## The problem
Spot each line in the data below containing "computer" and copy it.

## Data under study
Start of Block
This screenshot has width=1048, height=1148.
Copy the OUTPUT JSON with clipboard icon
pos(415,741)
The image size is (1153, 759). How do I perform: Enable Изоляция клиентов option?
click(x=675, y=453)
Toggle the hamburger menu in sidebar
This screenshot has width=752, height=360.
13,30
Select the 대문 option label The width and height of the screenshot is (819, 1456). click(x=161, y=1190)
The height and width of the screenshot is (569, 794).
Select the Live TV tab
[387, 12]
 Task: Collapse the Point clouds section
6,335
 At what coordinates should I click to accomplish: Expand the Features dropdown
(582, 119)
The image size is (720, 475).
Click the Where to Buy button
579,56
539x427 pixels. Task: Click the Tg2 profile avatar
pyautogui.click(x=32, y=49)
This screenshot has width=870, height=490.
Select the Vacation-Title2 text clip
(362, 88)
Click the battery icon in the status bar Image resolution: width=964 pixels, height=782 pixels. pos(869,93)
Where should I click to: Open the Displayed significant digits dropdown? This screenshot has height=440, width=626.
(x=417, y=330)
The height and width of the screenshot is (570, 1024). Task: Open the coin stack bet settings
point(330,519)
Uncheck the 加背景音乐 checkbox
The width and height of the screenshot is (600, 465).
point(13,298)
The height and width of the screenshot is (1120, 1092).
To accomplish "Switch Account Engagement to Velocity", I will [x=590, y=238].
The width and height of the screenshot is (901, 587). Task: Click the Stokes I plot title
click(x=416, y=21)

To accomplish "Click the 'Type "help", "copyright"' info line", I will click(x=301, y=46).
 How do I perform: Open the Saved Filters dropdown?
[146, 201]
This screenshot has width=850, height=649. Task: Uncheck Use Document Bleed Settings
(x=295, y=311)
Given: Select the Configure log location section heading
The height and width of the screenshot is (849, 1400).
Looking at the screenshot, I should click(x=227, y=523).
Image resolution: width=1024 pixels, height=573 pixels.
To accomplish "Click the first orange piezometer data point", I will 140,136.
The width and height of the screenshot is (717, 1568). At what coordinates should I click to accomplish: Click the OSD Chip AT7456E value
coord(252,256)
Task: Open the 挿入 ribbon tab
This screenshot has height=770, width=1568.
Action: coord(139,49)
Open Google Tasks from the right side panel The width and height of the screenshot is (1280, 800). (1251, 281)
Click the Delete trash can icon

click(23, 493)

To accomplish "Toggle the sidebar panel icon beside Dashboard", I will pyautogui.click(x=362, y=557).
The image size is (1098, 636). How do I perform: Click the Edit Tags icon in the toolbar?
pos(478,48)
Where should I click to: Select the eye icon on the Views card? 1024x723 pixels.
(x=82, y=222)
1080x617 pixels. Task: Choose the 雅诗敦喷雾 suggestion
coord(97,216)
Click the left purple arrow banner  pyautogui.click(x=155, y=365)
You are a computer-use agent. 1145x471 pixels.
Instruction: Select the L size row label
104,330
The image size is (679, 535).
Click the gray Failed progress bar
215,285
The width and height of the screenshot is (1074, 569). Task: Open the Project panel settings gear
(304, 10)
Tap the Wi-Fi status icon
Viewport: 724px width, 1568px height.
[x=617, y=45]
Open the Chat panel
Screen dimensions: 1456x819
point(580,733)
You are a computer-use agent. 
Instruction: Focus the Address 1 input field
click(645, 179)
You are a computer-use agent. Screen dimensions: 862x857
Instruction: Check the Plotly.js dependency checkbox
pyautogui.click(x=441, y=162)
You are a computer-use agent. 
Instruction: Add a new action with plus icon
End of Block
## Finished exercise
You are a computer-use agent. 1145x471 pixels.
You are a computer-use agent. 
You are a computer-use agent. Screen dimensions: 862x857
You are a computer-use agent. 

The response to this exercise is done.